- Directed by: Jack Dawn
- Written by: Coral Burnette Bertha M. Price
- Starring: Wanda Hawley Theodore von Eltz Sheldon Lewis
- Cinematography: Roland Price
- Edited by: Joe Rock
- Production company: Banner Productions
- Distributed by: Henry Ginsberg Distributing Company
- Release date: January 19, 1926;
- Running time: 6 reels
- Country: United States
- Language: Silent (English intertitles)

= A Desperate Moment =

1926 film directed by Jack Dawn

A Desperate Moment is a 1926 American silent drama film directed by Jack Dawn and starring Wanda Hawley, Theodore von Eltz, and Sheldon Lewis.

==Plot==
As described in a film magazine review, while on a yachting trip with her father, Virginia Dean falls in love with Captain John Reynolds.
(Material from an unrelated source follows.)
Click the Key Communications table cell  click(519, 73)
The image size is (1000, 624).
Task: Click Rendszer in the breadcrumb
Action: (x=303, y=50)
The schooner is seized by bandit stowaways, who kill several crewmembers, and then set the elder Peter Dean and the remaining crew adrift, but hold Virginia and John hostage. The vessel catches fire and burns to the waterline and is abandoned, the survivors reaching a tropical island. While the gangsters reform, their leader Blackie Slade incites the island's natives to attack the party. Blackie is slain and the others are rescued by a passing steamer. John and Virginia are then united.

==Bibliography==
- Munden, Kenneth White. The American Film Institute Catalog of Motion Pictures Produced in the United States, Part 1. University of California Press, 1997.